Japan will intervene if 'one-sided' yen moves persist: Aso
[TOKYO] Japan is determined to prevent recent "one-sided" yen rises from accelerating, Finance Minister Taro Aso said, reiterating his resolve to intervene in the currency market if yen gains last long enough to hurt a fragile economic recovery.
Mr Aso told parliament on Tuesday that Japan has not and has no plans to manipulate currency moves on a long-term basis to give its exports a competitive trade advantage.
But he added that it was a shared understanding among G7 and G20 nations that excessive currency volatility was undesirable. "Japan obviously will intervene if one-sided moves persist," he said, stressing Tokyo's readiness to step into the market to stem any excessive yen rises.
The yen's appreciation before and during Japan's Golden Week holidays last week has been "quite rapid," Mr Aso said. "We're determined to prevent such one-sided moves from accelerating." Mr Aso has escalated his warning to markets against pushing up the yen too much, explicitly using the word "intervention" for two straight days instead of the usual, more indirect language that Tokyo will "act appropriately" against excessive volatility.
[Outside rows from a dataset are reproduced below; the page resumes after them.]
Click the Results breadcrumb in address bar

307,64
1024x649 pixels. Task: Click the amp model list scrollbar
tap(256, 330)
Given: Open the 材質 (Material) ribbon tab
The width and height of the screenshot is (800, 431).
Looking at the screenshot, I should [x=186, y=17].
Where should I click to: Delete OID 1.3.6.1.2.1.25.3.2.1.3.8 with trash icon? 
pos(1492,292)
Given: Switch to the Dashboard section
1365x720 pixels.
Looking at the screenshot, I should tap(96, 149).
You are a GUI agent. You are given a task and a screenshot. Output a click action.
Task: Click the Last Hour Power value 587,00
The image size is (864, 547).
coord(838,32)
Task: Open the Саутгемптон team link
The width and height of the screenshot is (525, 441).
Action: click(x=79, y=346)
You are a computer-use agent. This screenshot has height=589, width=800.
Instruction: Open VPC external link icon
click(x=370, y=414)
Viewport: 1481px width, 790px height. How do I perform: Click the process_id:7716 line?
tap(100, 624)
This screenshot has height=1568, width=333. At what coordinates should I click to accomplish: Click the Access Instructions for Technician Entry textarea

The jawboning pushed the dollar up nearly 1 per cent to around 108 yen on Tuesday, off the 18-month low of 105.55 yen hit last week.
Japanese authorities have stayed away from the markets since they last intervened in 2011. At the time, Tokyo got G7 consent to intervene to stem a yen spike driven by speculation that a devastating earthquake would force Japanese insurers to repatriate overseas funds to pay for damage claims.